Lockheed Martin said Wednesday it was developing a compact power source based on nuclear fusion that was 10 times smaller than any existing fusion reactor.

In an online statement, the company said it planned to have a prototype ready in five years and deploy an operational reactor within "as little as ten years."

"Our compact fusion concept combines several alternative magnetic confinement approaches, taking the best parts of each, and offers a 90 percent size reduction over previous concepts," said Tom McGuire, head of the Skunk Works' Revolutionary Technology Programs.

While the company did not go into more detail online about what such an energy source might look like, the Reuters news agency, citing McGuire, said Lockheed Martin had shown it could build a 100-megawatt reactor measuring seven feet by 10 feet (two meters by three meters) - small enough to fit on the back of a large truck.

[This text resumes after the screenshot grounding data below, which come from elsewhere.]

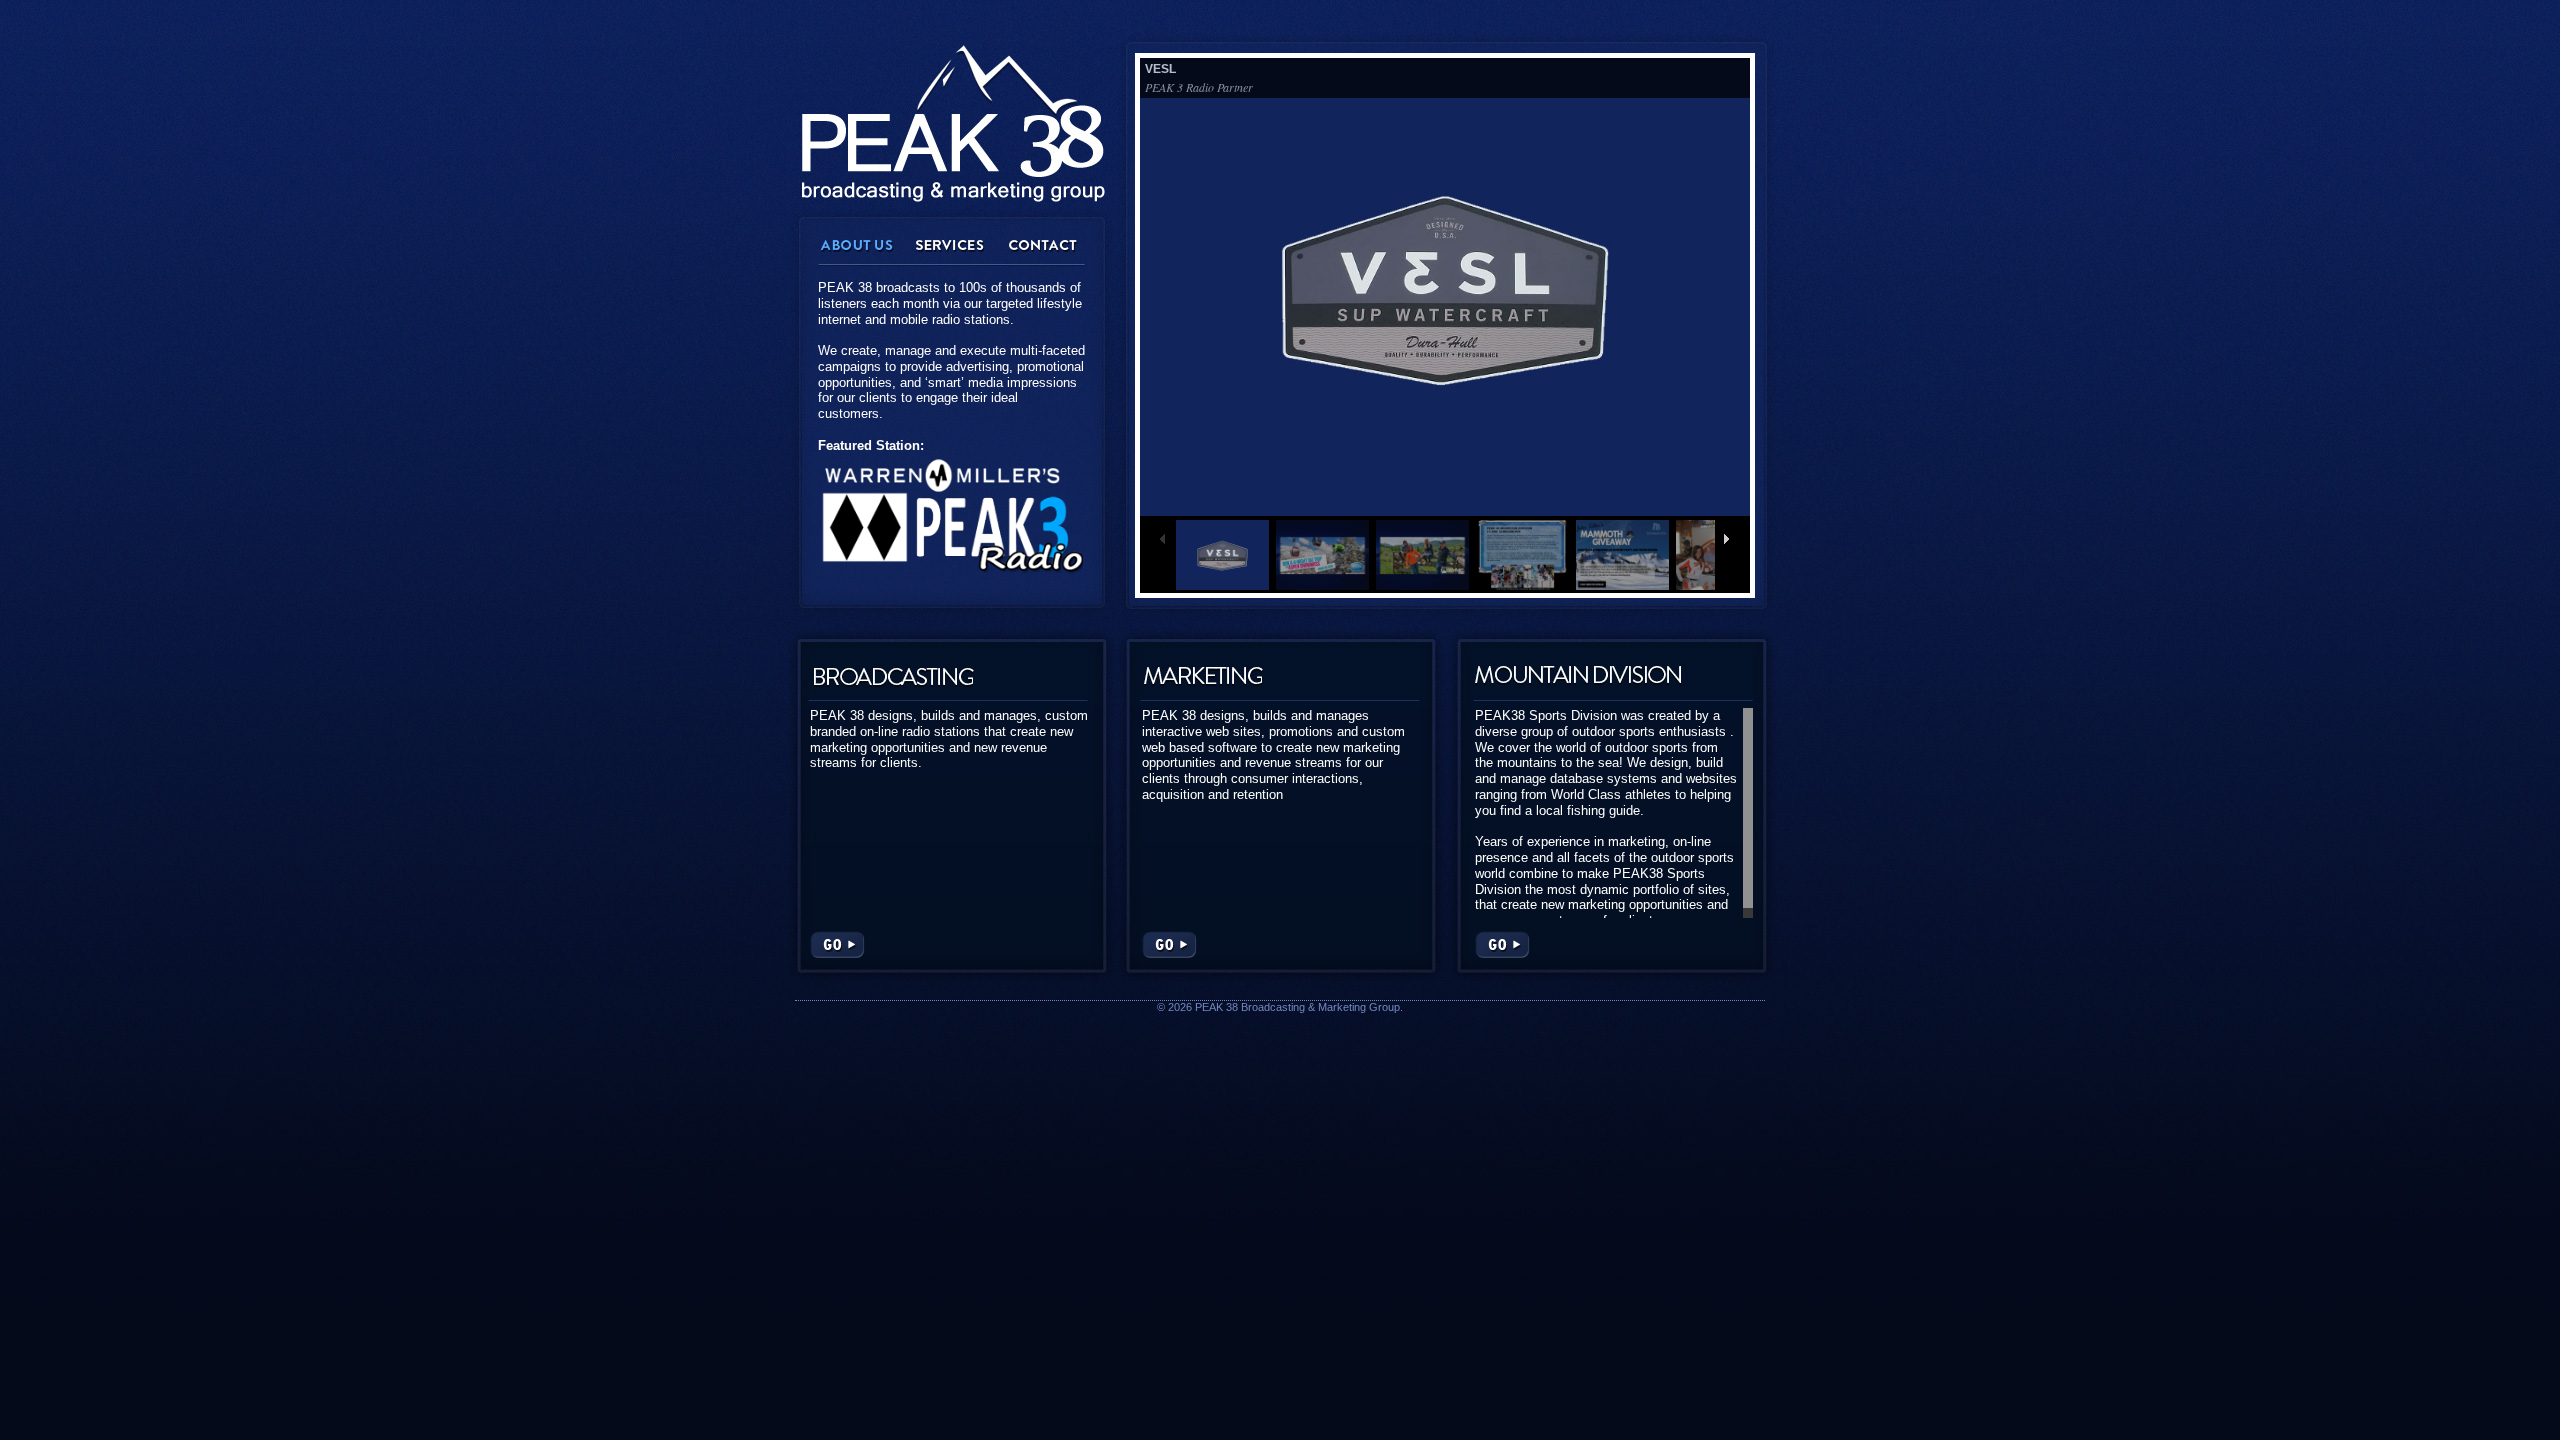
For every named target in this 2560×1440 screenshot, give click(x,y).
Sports (1578, 675)
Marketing (1202, 675)
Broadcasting (892, 675)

McGuire noted that Lockheed Martin was now going public to find potential partners in industry and government for their work.

An inexhaustible source of energy

If realized, Lockheed's fusion reactor would put mankind one step closer to finding an inexhaustible source of energy.

Reuters cited McGuire as saying the reactor would use deuterium-tritium fuel, which can generate nearly 10 million times more energy than the same amount of fossil fuel.

Nuclear fusion is the merging of hydrogen atoms - the process that occurs on the Sun. This differs from nuclear fission, the splitting of atoms - mostly uranium - that is common to conventional nuclear power plants.

While both processes release enormous amounts of energy, fusion power has its advantages. The supply of hydrogen for fuel is virtually unlimited because seawater can be used, for one, and fusion power does not require the long-term storage of radioactive waste.